In addition to the most common image formats and PDFs (both scanned image-PDFs and PDFs created on computer via the printing function), the ABBYY FineReader Engine can now process the most common Office documents such as text documents, spreadsheets and presentations:

• Text documents: doc, docx, rtf, htm / html, txt, odt
• Spreadsheets: xls, xlsx, ods
• Presentations: ppt, pptx, odp

The new input formats can significantly extend functionality of systems processing mixed types of documents or attachments of emails - for example to route emails to relevant departments or to automatically import email attachments in Document Management Systems.

• The high-quality technology for recognition of hand-printed text (ICR) was added to the FineReader Engine for Mac. The technology allows to extract information entered per hand in individual fields, as used for example on application forms or customer onboarding documents.

• The advanced technology for recognition of optical marks was added to the FineReader Engine for Mac. The technology allows to extract information about selected fields on surveys, questionnaires or multiple choice exam sheets.

• Machine-readable zones (MRZ) are used in ID documents to encode personal information. In the machine-readable zone in ID documents, the personal information is displayed as 2 or 3 lines of text which are specified in the ICAO Document 9303.
• With the ability to extract information from the machine-readable zones in ID documents, FineReader Engine can be used in a range of solutions such as:
  • ID verification systems that allow to quickly extract personal information from ID documents and compare it with information in the centralized database systems
  • Client onboarding solutions in banks, insurance companies, hotels, and car rental providers that allow to quickly extract personal information from ID documents and insert it into the company's databases
  • HR onboarding systems in companies that allow to quickly insert personal data from new employees

• The MRZ extraction function was enhanced by new document format enums to accurately attribute extracted data to Optional data and Personal number fields. In addition, the IMrzData has received a new property to inform the system, if a checksum digit for the whole document data is available. 

• To allow a user to quickly verify document's integrity, the new 'Compare Documents' Module in ABBYY FineReader Engine enables detecting content differences between two versions of the same document. The module works with documents in different formats such as Microsoft Word or PDF as well as with document images such as JPEG or TIF and many other formats, and can compare documents in all OCR languages supported by FineReader Engine 12. The results of the document content comparison are available through the API and can be as well delivered as Microsoft Word document with tracked changes that makes the content inconsistencies clearly visible.

• This feature will be of a great value for any business customers as it allows very quick detection of possible manipulations in document content - for example when comparing the originally created contract and its printed and signed version.

_ _ _ _ _

▶ **Tasks and exercises**
A: Reproduce the stretch of the FineReader Engine text from "The new input" through "choice exam sheets.", word for word.
B: Write what follows the final sentence of the FineReader Engine text, carrying it on from there.

_ _ _ _ _

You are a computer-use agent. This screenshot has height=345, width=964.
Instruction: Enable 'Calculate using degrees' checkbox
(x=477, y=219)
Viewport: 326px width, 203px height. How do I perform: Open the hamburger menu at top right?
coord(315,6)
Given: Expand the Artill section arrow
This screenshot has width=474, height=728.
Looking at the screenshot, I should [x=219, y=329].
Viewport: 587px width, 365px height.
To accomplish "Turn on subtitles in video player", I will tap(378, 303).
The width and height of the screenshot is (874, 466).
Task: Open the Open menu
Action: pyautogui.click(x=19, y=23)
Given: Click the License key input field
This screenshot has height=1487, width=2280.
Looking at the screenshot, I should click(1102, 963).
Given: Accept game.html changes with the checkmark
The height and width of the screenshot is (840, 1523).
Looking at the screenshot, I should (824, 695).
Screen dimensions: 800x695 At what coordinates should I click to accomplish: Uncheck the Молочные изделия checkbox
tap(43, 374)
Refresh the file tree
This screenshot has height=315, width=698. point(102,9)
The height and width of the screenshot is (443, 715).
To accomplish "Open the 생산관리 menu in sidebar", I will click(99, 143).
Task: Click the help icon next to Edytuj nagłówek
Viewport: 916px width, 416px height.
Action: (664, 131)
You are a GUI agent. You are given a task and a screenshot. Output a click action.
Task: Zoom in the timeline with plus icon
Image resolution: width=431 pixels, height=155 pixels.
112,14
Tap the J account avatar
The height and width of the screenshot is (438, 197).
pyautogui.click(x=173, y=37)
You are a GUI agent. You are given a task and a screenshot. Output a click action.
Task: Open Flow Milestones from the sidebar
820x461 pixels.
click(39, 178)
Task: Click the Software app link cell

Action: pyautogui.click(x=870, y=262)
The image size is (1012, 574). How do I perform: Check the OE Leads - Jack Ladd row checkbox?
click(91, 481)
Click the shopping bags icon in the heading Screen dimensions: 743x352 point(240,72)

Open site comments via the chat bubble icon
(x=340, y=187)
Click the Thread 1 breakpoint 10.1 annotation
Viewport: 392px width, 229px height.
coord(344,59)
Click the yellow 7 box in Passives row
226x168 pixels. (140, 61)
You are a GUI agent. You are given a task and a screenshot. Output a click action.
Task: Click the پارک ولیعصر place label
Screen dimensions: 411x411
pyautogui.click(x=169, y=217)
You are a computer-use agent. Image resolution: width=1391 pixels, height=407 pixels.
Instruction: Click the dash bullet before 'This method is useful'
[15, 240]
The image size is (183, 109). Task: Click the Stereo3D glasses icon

_ _ _ _ _

▶ **Results by task**
A:
The new input formats can significantly extend functionality of systems processing mixed types of documents or attachments of emails - for example to route emails to relevant departments or to automatically import email attachments in Document Management Systems.

• The high-quality technology for recognition of hand-printed text (ICR) was added to the FineReader Engine for Mac. The technology allows to extract information entered per hand in individual fields, as used for example on application forms or customer onboarding documents.

• The advanced technology for recognition of optical marks was added to the FineReader Engine for Mac. The technology allows to extract information about selected fields on surveys, questionnaires or multiple choice exam sheets.

B:
• For easy implementation and demonstration, a new ready-to-use code sample with sample documents is available and can be used in own applications to speed up development work. The sample compares the selected files and, if necessary, saves the detected differences to a file of the specified format. The comparison result contains the information about differences in the textual content, what type of modification was detected (deleted, inserted or modified text) and locations of the modification in the original and its copy. This code sample supports Russian and English languages. However, the 'Compare Documents' functionality in FineReader Engine is available for documents in all languages supported by the FineReader Engine.

• The option IComparisonParams::CompareTablesSeparatelyFromText allows to further improve the detection of changes in documents that contain text areas on pages as well text areas within tables. This new option specifies whether text changes detected within tables should be displayed separately from the text modifications detected in free-flow text. By default, this property is set to FALSE.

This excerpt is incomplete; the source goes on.